---------- Material for this exercise ----------
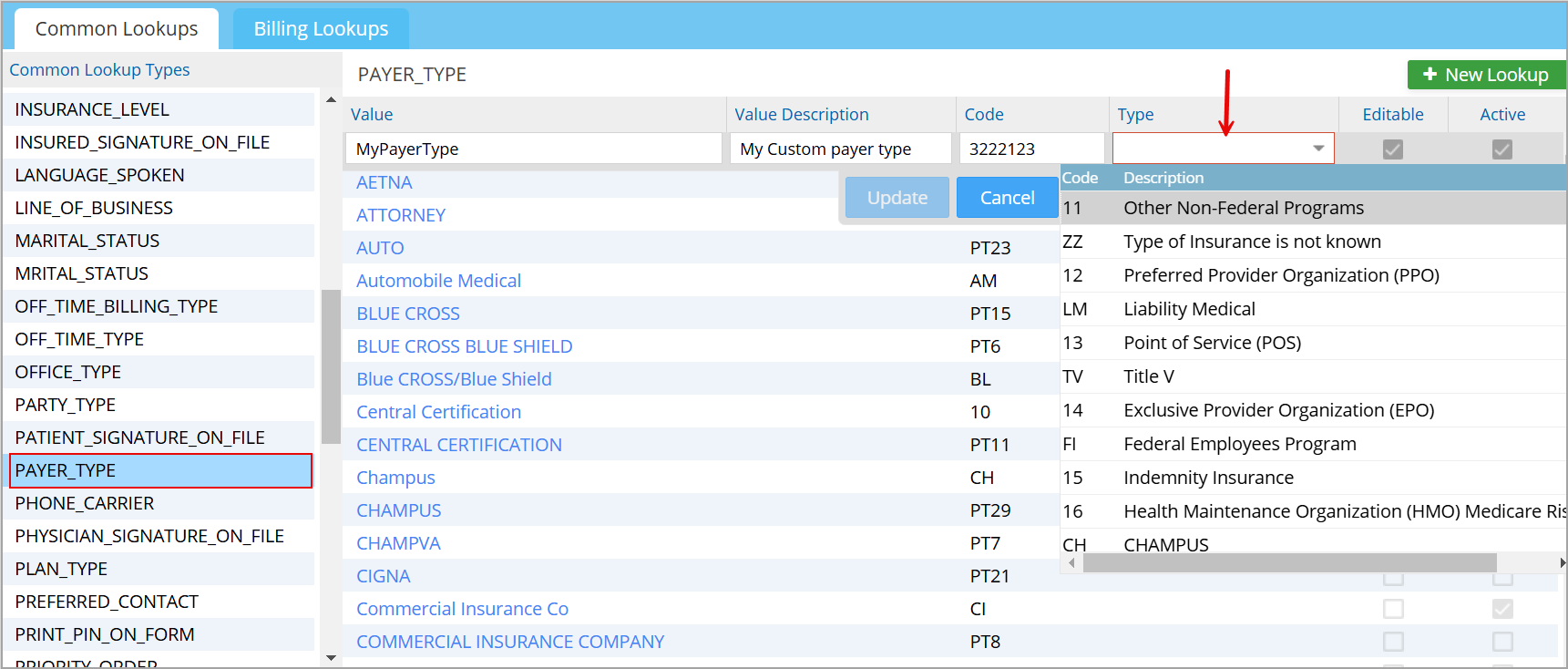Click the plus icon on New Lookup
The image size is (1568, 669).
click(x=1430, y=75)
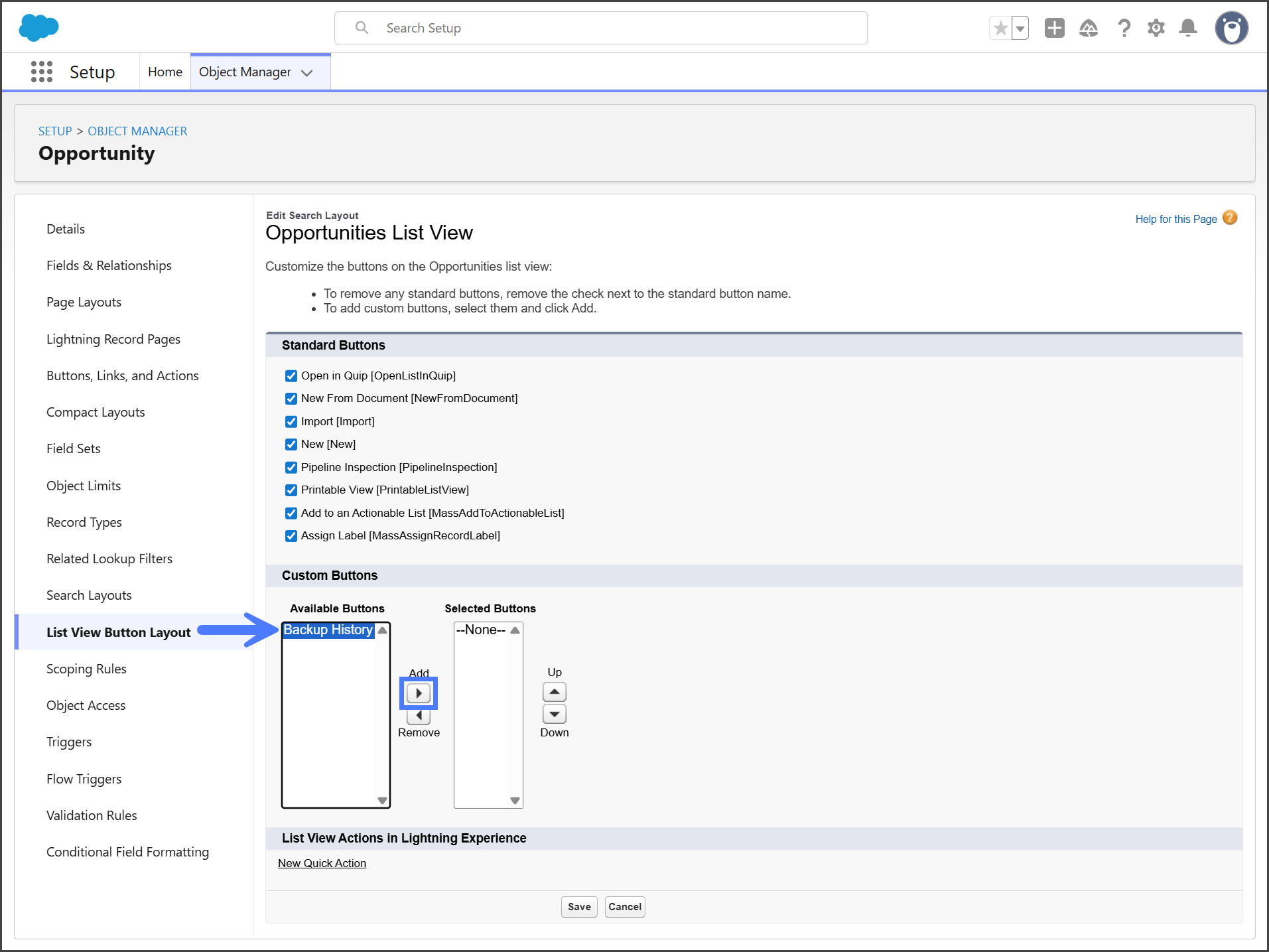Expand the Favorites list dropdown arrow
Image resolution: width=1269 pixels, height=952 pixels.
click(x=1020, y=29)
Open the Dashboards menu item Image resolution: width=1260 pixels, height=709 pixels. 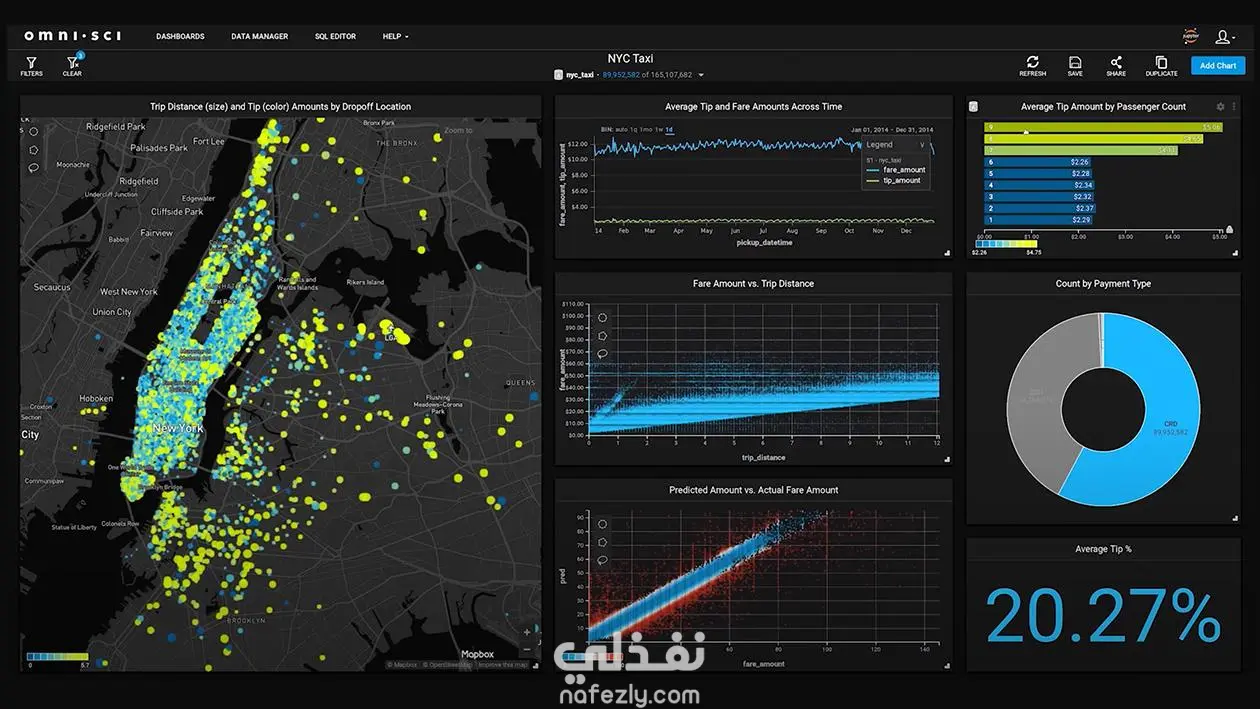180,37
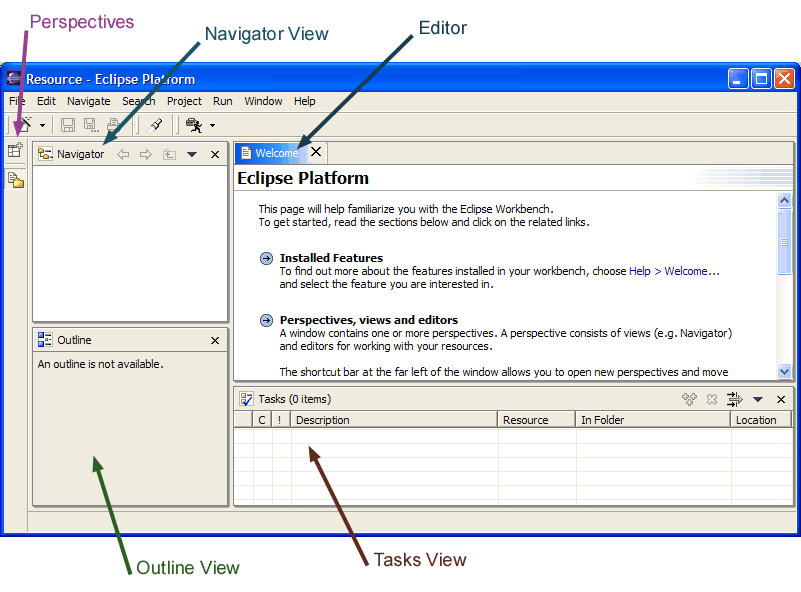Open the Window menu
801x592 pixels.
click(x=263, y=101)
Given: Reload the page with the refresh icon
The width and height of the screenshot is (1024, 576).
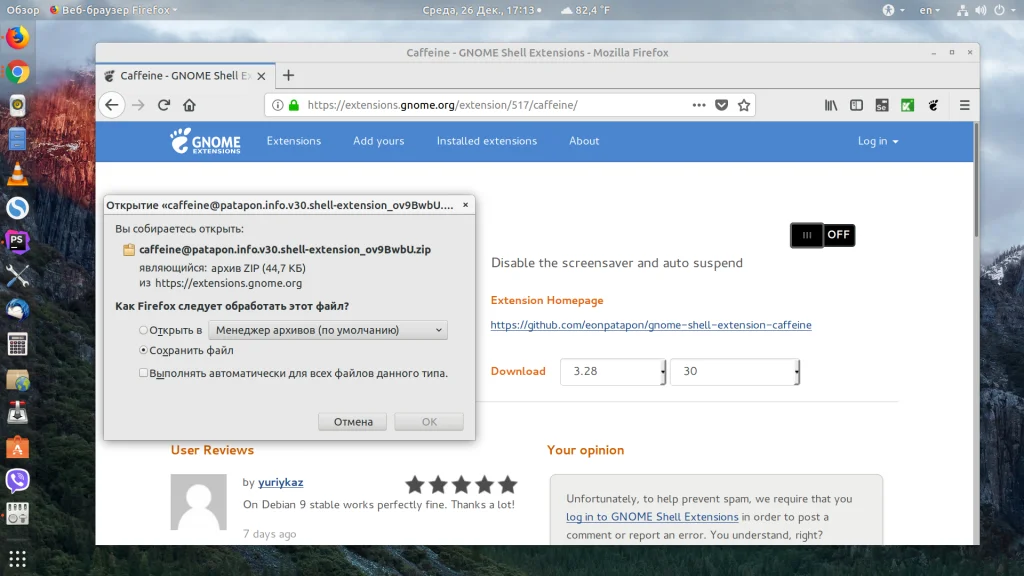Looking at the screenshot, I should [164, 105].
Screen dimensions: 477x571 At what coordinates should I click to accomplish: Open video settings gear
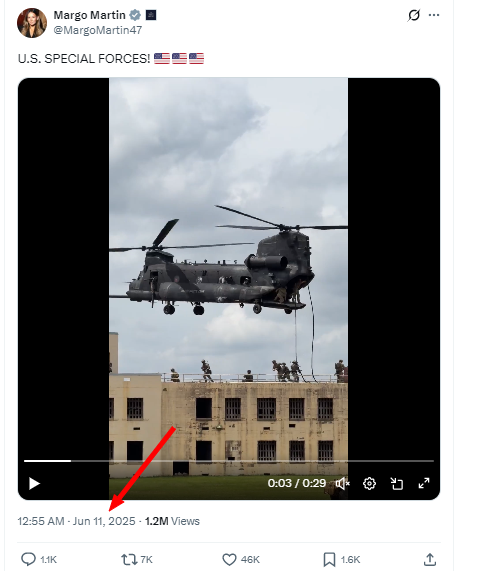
----------
> _Work instruction_:
Extract, word for word, every line from the one holding "Given: Reload the page with the refresh icon" through the closing line of the data above. Do not include any pictures.

> _Completed exercise_:
Given: Reload the page with the refresh icon
The width and height of the screenshot is (1024, 576).
Looking at the screenshot, I should [164, 105].
Screen dimensions: 477x571 At what coordinates should I click to accomplish: Open video settings gear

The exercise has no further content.